Monday, June 17, 2013

Pays to be prepared!

If you read my blog regularly, you know that I’m all about having a positive outlook when possible and a strategy for handling life’s challenges. Or at least being open to new strategies – from friends, family, great authors and speakers.  You get the idea. 

Even with a strategy at the ready, sometimes we just have to let go.  Despite all the planning, practicing, nagging, hoping, wishing…things happen.  It’s the unpredictability of life.  Doesn’t matter your gender, your race, your social standing, what country you come from.  Life steps in to remind you that life happens just as it did for me the other day.  Here’s what happened.

I’ve been playing the Fairy Godmother the past several years with Rhode Island’s own Kaleidoscope Theatre.  Two weeks ago we had 4 performances at the Kelsey Theatre in New Jersey for school kids on Friday and for families on Saturday.  During the second show on Friday as I waited for Cinderella to return to the stage resplendent in the gown for the ball my magic had created, I got caught on my own gown or my shoe, something.  I felt myself starting to fall backwards.  Thinking I would fall on the box that was behind me, I let myself settle down on it.  But it wasn’t where I thought it was, so I let myself fall, unfortunately taking the table down with me.

The key words here are ‘let myself fall’.  I didn’t try to stop it because to do so would probably have caused more of a spectacle and perhaps an injury.  Trying to control it would have been the wrong thing to do.  It was gravity and I was going down.   So in front of hundreds of children and their teachers, the Fairy Godmother hit the deck.

No time to assess the situation.  Need to come up with an appropriate comment and move on.  You’ve heard the expression, “The show must go on!”  And so it must especially with an audience of impressionable kids.  They needed to see that the Fairy Godmother was ok.  So I picked myself up as I said something like, “I’m so excited for you going to the ball in your beautiful new gown that it knocked me off my feet!”  Then I crossed over to Cinderella, introduced her to her flower girl and coachman, and reminded her to be home by midnight!  Oh yes, we sang too!
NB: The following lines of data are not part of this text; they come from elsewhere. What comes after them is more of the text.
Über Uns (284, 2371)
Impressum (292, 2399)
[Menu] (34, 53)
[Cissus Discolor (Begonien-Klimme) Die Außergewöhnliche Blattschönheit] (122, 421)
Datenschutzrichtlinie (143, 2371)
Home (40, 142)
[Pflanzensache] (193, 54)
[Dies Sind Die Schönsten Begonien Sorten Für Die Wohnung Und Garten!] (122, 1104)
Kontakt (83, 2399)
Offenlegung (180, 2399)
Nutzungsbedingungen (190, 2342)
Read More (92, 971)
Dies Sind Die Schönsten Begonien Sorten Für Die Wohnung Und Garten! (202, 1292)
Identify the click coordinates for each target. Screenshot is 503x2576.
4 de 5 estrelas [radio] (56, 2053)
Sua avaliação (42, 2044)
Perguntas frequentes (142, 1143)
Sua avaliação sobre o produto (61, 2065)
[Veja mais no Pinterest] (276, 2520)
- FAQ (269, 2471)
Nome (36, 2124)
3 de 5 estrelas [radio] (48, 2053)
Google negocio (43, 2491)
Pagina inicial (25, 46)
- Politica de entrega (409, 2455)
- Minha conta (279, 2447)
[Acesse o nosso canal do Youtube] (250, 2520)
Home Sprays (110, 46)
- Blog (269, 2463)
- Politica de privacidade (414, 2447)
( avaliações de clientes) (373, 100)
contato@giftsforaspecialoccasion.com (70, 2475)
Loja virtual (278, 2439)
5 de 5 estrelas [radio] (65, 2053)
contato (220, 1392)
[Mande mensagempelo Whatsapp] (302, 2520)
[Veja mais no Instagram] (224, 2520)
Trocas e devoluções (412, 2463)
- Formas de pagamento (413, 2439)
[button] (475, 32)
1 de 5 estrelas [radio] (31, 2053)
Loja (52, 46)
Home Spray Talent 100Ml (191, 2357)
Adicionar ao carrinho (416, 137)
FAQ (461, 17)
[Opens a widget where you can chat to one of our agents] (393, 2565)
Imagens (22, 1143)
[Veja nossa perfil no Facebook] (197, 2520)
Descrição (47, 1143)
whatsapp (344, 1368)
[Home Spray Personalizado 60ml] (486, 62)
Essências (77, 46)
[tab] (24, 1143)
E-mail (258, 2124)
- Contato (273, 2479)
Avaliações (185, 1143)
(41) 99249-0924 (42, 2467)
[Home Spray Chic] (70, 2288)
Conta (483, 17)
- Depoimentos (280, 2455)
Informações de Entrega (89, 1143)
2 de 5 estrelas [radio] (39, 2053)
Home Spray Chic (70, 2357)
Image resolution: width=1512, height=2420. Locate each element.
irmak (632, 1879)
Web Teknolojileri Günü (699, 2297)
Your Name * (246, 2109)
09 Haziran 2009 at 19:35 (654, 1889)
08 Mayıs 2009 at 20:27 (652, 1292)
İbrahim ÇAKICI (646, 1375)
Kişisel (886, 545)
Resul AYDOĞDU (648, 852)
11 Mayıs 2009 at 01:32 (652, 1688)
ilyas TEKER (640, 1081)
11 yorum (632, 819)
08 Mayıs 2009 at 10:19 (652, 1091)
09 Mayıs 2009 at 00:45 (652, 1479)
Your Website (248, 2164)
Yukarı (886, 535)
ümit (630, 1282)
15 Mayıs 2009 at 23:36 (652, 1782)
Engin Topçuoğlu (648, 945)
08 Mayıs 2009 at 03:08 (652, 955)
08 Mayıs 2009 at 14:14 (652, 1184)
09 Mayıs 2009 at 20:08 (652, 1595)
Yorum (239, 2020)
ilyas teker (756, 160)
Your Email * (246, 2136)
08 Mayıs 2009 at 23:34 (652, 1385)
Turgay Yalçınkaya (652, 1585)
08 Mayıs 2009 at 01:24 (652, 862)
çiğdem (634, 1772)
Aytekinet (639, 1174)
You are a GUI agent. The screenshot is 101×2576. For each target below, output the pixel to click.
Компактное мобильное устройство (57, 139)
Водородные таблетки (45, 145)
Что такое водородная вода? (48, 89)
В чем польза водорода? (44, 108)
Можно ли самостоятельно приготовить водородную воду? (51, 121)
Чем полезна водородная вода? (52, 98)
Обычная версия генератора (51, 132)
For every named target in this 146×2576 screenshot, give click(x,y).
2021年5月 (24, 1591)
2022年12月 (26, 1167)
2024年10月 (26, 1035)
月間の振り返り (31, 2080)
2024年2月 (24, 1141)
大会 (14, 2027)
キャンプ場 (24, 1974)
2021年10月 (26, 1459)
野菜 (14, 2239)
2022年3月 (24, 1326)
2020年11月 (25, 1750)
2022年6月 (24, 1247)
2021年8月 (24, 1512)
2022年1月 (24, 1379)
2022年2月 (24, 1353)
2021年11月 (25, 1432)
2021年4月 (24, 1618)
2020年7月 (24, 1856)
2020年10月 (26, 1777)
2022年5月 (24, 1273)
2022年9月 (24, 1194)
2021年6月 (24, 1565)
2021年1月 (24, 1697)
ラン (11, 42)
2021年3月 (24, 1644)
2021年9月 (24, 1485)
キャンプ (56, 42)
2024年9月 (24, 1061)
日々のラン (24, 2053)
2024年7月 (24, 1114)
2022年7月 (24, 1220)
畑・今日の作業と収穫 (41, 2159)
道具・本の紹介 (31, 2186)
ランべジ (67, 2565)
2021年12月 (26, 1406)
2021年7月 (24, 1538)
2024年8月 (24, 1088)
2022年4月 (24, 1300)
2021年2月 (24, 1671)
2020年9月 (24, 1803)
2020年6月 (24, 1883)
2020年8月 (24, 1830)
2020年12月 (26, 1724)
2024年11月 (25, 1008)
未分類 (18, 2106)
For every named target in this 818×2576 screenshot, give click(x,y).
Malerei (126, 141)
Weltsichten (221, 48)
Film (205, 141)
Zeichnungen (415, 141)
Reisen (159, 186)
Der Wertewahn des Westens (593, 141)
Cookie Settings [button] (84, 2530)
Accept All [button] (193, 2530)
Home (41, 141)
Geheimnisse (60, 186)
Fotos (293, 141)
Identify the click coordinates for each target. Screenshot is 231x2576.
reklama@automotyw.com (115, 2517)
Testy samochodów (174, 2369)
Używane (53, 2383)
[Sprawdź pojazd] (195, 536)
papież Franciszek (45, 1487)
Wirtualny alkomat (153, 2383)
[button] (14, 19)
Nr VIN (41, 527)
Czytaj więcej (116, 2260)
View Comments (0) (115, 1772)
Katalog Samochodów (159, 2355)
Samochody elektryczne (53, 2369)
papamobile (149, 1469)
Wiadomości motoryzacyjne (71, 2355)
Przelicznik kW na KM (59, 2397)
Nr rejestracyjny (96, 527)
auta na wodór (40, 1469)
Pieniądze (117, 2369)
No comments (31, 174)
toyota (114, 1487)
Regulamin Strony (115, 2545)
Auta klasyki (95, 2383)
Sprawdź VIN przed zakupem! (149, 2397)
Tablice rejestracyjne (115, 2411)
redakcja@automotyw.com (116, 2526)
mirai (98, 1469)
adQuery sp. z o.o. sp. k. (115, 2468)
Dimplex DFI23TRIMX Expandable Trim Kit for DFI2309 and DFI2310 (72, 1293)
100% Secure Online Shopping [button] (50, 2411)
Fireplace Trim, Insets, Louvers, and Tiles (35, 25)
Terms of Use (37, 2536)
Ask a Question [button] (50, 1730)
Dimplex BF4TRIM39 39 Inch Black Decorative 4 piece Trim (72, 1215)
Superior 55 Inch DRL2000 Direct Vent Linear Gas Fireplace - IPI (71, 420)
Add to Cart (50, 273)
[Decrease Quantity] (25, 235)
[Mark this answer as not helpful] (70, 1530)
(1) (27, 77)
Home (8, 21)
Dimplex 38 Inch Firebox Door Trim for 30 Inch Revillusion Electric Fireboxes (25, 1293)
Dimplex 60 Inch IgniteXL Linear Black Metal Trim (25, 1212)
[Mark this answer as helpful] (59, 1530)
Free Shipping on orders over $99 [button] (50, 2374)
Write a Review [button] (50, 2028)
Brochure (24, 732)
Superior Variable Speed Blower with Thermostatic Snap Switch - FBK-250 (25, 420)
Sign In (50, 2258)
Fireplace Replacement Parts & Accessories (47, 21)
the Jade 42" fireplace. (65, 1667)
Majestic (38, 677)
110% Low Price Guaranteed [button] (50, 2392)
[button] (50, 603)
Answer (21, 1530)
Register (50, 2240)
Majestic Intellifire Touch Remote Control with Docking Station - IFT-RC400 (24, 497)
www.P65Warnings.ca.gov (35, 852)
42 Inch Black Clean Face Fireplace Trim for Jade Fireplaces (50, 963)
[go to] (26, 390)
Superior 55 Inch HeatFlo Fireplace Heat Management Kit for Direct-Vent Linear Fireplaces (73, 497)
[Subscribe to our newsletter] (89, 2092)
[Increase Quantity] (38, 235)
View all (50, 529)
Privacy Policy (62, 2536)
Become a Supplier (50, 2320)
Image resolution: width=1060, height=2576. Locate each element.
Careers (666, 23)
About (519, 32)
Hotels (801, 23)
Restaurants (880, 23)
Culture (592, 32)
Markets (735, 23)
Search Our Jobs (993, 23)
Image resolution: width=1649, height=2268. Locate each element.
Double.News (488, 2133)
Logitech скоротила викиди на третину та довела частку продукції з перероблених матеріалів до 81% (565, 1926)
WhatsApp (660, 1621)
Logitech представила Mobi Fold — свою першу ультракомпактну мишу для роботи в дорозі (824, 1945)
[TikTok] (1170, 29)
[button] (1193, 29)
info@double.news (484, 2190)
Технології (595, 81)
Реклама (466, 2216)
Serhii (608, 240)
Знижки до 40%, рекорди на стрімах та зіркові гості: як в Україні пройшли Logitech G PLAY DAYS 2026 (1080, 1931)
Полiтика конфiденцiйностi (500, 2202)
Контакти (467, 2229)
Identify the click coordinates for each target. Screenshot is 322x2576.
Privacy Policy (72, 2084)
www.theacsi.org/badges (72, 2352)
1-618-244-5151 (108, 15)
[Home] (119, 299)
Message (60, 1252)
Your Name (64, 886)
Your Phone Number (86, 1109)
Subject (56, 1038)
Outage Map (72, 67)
I had to keep going.  If I hadn’t sent her to the ball with the admonition about what would happen at midnight, the rest of the show wouldn’t have made sense.  The story as we know it would have been over!

So besides a chuckle at my grace on stage, what can we learn from this?
  • when possible, pick yourself up and keep going       
  • We can’t let the little things in life take us out (or in my case, down)
  • No matter how much you prepare, life will hand you surprises
The sooner we realize stuff happens, the better so we can move on.  It happens to all of us – even those in the limelight.  Think President Gerald Ford if you’re old enough or President George W Bush who was photographed trying to exit from a banquet in China through a locked door.  Or Jennifer Lawrence tripping up the stairs on the way to her Oscar.  Life happens.

It’s best if we can keep a cool head and a positive attitude whenever possible.  Stress does nothing but hurt us emotionally and physically as more and more research is proving.  Oh yeah, and be prepared.   We at Kaleidoscope call it, “It’s been to have it and not need it than to need it and not have it!” strategy.  Words I actually get to say onstage this summer in Cinderella’s Wedding.  My strategy that day?  AWB – Always Wear Bloomers!